Stored data

+ + +

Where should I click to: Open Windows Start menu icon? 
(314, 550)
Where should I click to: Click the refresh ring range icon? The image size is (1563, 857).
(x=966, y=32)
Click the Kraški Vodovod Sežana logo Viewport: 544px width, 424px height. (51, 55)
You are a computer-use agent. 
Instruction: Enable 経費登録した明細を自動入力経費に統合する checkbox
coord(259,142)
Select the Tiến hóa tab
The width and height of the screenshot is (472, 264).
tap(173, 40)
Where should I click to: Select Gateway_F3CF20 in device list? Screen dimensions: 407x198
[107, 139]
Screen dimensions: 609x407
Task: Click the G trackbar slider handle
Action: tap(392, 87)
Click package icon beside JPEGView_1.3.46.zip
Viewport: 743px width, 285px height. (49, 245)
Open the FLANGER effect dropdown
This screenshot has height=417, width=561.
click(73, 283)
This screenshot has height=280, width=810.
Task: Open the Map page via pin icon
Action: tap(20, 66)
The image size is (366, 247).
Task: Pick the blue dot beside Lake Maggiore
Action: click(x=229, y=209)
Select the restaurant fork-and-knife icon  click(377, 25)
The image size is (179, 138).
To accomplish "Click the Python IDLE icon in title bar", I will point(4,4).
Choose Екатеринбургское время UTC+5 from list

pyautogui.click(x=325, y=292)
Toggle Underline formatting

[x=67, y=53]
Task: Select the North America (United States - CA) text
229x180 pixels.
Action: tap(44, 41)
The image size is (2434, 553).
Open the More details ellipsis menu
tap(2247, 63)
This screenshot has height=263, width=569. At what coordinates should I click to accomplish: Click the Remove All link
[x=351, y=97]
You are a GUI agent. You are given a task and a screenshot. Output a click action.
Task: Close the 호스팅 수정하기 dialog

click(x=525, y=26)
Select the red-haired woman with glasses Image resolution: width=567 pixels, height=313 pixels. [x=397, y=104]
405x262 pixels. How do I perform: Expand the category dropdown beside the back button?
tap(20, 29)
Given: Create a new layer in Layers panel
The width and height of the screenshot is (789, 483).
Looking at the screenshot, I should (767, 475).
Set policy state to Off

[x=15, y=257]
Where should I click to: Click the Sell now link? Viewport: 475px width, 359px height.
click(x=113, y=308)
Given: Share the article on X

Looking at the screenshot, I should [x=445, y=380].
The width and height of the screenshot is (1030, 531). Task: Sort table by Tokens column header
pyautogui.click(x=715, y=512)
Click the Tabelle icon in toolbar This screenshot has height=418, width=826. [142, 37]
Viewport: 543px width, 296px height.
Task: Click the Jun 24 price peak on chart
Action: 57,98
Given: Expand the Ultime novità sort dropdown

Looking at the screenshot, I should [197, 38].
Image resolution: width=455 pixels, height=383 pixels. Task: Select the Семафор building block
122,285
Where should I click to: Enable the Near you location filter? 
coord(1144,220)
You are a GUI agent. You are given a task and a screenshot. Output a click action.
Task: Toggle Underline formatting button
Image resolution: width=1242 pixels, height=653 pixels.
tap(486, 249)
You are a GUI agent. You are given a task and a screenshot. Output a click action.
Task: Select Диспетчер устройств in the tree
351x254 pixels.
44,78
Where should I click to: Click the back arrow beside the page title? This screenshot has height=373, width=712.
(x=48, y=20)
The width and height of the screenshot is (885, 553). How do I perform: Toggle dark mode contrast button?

+ + +

## What this task involves:
What is needed is a word-for-word copy of all the entries.

## Response to this task:
Where should I click to: Open Windows Start menu icon? 
(314, 550)
Where should I click to: Click the refresh ring range icon? The image size is (1563, 857).
(x=966, y=32)
Click the Kraški Vodovod Sežana logo Viewport: 544px width, 424px height. (51, 55)
You are a computer-use agent. 
Instruction: Enable 経費登録した明細を自動入力経費に統合する checkbox
coord(259,142)
Select the Tiến hóa tab
The width and height of the screenshot is (472, 264).
tap(173, 40)
Where should I click to: Select Gateway_F3CF20 in device list? Screen dimensions: 407x198
[107, 139]
Screen dimensions: 609x407
Task: Click the G trackbar slider handle
Action: tap(392, 87)
Click package icon beside JPEGView_1.3.46.zip
Viewport: 743px width, 285px height. (49, 245)
Open the FLANGER effect dropdown
This screenshot has height=417, width=561.
click(73, 283)
This screenshot has height=280, width=810.
Task: Open the Map page via pin icon
Action: tap(20, 66)
The image size is (366, 247).
Task: Pick the blue dot beside Lake Maggiore
Action: click(x=229, y=209)
Select the restaurant fork-and-knife icon  click(377, 25)
The image size is (179, 138).
To accomplish "Click the Python IDLE icon in title bar", I will point(4,4).
Choose Екатеринбургское время UTC+5 from list

pyautogui.click(x=325, y=292)
Toggle Underline formatting

[x=67, y=53]
Task: Select the North America (United States - CA) text
229x180 pixels.
Action: tap(44, 41)
The image size is (2434, 553).
Open the More details ellipsis menu
tap(2247, 63)
This screenshot has height=263, width=569. At what coordinates should I click to accomplish: Click the Remove All link
[x=351, y=97]
You are a GUI agent. You are given a task and a screenshot. Output a click action.
Task: Close the 호스팅 수정하기 dialog

click(x=525, y=26)
Select the red-haired woman with glasses Image resolution: width=567 pixels, height=313 pixels. [x=397, y=104]
405x262 pixels. How do I perform: Expand the category dropdown beside the back button?
tap(20, 29)
Given: Create a new layer in Layers panel
The width and height of the screenshot is (789, 483).
Looking at the screenshot, I should (767, 475).
Set policy state to Off

[x=15, y=257]
Where should I click to: Click the Sell now link? Viewport: 475px width, 359px height.
click(x=113, y=308)
Given: Share the article on X

Looking at the screenshot, I should [x=445, y=380].
The width and height of the screenshot is (1030, 531). Task: Sort table by Tokens column header
pyautogui.click(x=715, y=512)
Click the Tabelle icon in toolbar This screenshot has height=418, width=826. [142, 37]
Viewport: 543px width, 296px height.
Task: Click the Jun 24 price peak on chart
Action: 57,98
Given: Expand the Ultime novità sort dropdown

Looking at the screenshot, I should [197, 38].
Image resolution: width=455 pixels, height=383 pixels. Task: Select the Семафор building block
122,285
Where should I click to: Enable the Near you location filter? 
coord(1144,220)
You are a GUI agent. You are given a task and a screenshot. Output a click action.
Task: Toggle Underline formatting button
Image resolution: width=1242 pixels, height=653 pixels.
tap(486, 249)
You are a GUI agent. You are given a task and a screenshot. Output a click action.
Task: Select Диспетчер устройств in the tree
351x254 pixels.
44,78
Where should I click to: Click the back arrow beside the page title? This screenshot has height=373, width=712.
(x=48, y=20)
The width and height of the screenshot is (885, 553). How do I perform: Toggle dark mode contrast button?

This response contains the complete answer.